* _TASK PROMPT_
Restate word for word the line containing "Image resolution: width=498" and every following line in the material below, up to and including the last one.
Segment Start: DATA FOR REVIEW
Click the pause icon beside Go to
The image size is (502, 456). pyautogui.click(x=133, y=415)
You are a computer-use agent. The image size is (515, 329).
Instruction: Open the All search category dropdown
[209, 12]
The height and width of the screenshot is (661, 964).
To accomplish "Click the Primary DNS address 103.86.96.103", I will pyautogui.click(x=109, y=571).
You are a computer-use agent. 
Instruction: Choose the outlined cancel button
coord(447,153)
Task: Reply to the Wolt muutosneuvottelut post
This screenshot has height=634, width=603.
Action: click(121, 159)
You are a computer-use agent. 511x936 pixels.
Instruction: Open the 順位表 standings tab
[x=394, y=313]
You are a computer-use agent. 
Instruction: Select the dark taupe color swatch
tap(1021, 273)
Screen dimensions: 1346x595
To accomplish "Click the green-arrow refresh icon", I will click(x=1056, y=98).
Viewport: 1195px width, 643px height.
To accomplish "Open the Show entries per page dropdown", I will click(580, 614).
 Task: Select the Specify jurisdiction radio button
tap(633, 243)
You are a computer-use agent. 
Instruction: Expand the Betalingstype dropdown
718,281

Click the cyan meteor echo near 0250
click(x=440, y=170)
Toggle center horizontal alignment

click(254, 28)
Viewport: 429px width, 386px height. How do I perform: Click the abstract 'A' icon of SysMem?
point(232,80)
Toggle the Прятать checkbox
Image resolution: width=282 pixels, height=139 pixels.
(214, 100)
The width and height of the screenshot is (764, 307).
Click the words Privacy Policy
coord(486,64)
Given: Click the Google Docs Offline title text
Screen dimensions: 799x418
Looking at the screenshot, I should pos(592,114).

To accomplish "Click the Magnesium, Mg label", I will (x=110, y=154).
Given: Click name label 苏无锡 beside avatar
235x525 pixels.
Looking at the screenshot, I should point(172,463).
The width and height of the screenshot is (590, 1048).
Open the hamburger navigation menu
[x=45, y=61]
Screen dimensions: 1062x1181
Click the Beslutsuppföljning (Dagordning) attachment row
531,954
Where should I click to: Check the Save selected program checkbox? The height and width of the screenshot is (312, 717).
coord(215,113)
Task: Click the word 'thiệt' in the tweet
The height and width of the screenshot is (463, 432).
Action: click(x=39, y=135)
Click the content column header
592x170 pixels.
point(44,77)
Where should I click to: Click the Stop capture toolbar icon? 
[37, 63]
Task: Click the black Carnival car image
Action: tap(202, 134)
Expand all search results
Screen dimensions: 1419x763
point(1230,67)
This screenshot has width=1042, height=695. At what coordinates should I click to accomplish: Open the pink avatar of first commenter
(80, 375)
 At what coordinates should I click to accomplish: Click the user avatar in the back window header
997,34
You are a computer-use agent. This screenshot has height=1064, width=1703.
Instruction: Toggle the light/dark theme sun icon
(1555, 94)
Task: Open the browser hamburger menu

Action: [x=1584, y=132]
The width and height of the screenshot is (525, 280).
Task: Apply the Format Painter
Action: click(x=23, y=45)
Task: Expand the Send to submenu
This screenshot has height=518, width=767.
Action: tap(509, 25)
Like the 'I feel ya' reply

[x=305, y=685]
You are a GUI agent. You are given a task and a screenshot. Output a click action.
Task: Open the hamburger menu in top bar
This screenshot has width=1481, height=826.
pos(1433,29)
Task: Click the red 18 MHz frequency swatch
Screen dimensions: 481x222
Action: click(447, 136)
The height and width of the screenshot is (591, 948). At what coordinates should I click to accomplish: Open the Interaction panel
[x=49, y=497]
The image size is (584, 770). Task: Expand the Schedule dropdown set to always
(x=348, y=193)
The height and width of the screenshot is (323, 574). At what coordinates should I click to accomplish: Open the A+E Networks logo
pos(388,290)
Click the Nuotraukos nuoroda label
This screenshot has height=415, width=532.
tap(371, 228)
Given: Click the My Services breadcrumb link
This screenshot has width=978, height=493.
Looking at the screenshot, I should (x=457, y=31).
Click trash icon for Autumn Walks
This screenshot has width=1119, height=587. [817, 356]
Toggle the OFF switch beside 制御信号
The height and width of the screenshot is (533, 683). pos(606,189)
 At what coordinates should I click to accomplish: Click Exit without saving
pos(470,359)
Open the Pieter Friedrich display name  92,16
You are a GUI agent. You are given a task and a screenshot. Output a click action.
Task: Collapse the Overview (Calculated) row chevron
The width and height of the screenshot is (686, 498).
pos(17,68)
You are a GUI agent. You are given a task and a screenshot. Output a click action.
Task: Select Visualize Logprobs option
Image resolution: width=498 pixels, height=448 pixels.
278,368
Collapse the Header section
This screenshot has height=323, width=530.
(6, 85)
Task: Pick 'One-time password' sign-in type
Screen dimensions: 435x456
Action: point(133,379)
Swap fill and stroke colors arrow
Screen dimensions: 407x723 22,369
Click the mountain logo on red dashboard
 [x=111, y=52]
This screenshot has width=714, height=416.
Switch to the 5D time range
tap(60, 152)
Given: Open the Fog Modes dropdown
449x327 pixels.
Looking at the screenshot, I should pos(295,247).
Segment End: DATA FOR REVIEW
* _RESULT OF THE TASK_
Image resolution: width=498 pixels, height=448 pixels.
278,368
Collapse the Header section
This screenshot has height=323, width=530.
(6, 85)
Task: Pick 'One-time password' sign-in type
Screen dimensions: 435x456
Action: point(133,379)
Swap fill and stroke colors arrow
Screen dimensions: 407x723 22,369
Click the mountain logo on red dashboard
 [x=111, y=52]
This screenshot has width=714, height=416.
Switch to the 5D time range
tap(60, 152)
Given: Open the Fog Modes dropdown
449x327 pixels.
Looking at the screenshot, I should pos(295,247).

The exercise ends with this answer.